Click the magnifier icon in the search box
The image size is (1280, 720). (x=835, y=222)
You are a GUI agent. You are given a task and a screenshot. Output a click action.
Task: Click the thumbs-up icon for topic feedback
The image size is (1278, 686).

▶ **YOUR INSTRUCTIONS**
Return the data above in full, keeping each line exactly as it stands.

▶ **SOLUTION**
Click the magnifier icon in the search box
The image size is (1280, 720). (x=835, y=222)
You are a GUI agent. You are given a task and a screenshot. Output a click action.
Task: Click the thumbs-up icon for topic feedback
The image size is (1278, 686).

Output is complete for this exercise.